Por supuesto, pensó, por supuesto que se sentía tentado, como cada miserable día de su vida, como cualquiera de aquellos pobres desgraciados. Cualquier ventana abierta a otro mundo era una tentación de altura cuando tu realidad cotidiana era el gris de las fábricas y la humedad de los adoquines, el humo y el moho, el frío y la sombra. Sin embargo, en aquel momento, encontró en algún lugar las fuerzas necesarias para rechazar la invitación, quizás la rabia para rebelarse contra su cruel canto de sirena, y replicó:

—No me engañas, Satanás, que sé bien quién eres —le espetó y luego, tras escupir en el suelo y dudar un instante si santiguarse, pero incapaz de reunir el coraje para hacerlo tras años de descreimiento, continuó su marcha hacia la calle, hacia el aire fresco e inmisericorde de la noche.

Tras él, seguía sonando la música infernal del organillo, las carcajadas, las palmas, el entrechocar de las suelas contra el suelo, y también se dejó oír una risa más contenida, pero no por ello menos grotesca, antes de que el hombre del chaqué replicara:

—Ojalá lo fuera, Bennett, pero mucho me temo que, como tú, no soy más que otro pobre diablo...

Luego, siguieron las risas, bestiales, obscenas, pero que poco a poco, a medida que se alejaba de aquel antro de perdición, se iban apagando como los rescoldos de un mal sueño hasta quedar agazapadas para siempre, eso sí, en un rincón de su memoria. Ni siquiera hubiera podido recordar cuándo lo había dominado el llanto, pero cuando llegó a la intersección de High Whitechapel con Church Lane las lágrimas bañaban su rostro como una lluvia misericordiosa. En ese estado se cruzó con los dos miembros de la Liga por la Temperancia que montaban guardia parapetados tras sendos carteles y sus severos trajes impecables de buenos burgueses a la entrada del barrio, y apenas tuvo valor para echarles un vistazo furtivo antes de hurtar la mirada a la luz de gas de la única lámpara del vecindario.

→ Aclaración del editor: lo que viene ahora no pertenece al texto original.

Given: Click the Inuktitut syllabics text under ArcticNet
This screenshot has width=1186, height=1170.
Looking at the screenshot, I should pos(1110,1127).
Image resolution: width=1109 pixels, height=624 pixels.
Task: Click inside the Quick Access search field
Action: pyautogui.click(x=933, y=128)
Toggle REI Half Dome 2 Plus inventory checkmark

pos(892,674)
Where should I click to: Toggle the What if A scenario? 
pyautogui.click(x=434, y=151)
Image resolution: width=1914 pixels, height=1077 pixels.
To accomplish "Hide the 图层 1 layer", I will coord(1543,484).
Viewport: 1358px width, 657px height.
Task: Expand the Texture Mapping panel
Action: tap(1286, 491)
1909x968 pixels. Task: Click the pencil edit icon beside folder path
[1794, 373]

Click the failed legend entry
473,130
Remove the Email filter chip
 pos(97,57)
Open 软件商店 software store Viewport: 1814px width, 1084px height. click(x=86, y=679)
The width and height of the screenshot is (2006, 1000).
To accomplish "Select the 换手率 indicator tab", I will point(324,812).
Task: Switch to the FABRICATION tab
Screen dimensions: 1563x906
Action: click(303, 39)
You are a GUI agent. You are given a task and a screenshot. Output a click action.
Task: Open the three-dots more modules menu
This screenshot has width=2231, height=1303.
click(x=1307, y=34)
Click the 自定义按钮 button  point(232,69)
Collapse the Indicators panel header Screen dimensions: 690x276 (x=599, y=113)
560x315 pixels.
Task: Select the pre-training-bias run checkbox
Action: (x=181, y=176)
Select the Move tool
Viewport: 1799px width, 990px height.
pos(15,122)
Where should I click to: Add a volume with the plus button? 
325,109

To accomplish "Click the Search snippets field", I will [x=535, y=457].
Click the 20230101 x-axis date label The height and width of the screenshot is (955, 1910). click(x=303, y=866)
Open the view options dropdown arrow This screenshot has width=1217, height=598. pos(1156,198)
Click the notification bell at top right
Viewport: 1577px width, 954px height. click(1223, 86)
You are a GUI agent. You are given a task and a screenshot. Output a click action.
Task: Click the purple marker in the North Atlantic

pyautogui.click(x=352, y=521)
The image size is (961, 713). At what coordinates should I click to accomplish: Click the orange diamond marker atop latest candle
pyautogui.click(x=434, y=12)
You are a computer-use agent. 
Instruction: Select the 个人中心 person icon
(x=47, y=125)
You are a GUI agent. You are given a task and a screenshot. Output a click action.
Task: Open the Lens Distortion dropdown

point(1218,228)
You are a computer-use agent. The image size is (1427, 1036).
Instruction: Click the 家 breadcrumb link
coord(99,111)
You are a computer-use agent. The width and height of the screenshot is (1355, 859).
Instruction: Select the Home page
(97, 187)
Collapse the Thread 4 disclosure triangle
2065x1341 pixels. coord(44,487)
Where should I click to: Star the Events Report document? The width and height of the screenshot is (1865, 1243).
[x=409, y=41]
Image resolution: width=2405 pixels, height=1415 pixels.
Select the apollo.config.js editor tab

—Otra alma perdida —oyó que murmuraba uno de ellos, seguramente el más joven, el de las gruesas patillas de banquero, y mientras un sollozo pugnaba por terminar de derrumbarlo, alcanzó a escuchar la réplica del anciano que lo acompañaba.

—Para este es demasiado tarde ya —sentenció el hombre de la barba blanca mientras Jack Bennett se perdía al final de la calle, asfixiado de soledad—. Mira cómo ha quedado reducido a una mera bestia por el influjo del alcohol como tantos otros miserables que involucionan a estadios primitivos por su falta de fe en la Providencia y de control de sus propios deseos, observa bien sus pasos erráticos y su postura encorvada, más propia de los simios que pueblan las jaulas del Jardín Zoológico.

—Esa maldita ginebra... —afinó el más joven, quizás incómodo al recordar la copa de brandy que todavía calentaba su estómago tras la copiosa cena que habían disfrutado y reacio a equiparar los hábitos de unos y otros—. Ojalá ardiera todas las reservas de ese licor infernal junto a esos malditos pubs donde acaban estos desdichados como tristes niños perdidos.

El viejo de la barba blanca asintió en silencio, solemne, y luego, entonaron a dúo un salmo que, si bien no los movió a danzar, sí los reconfortó en su cruzada.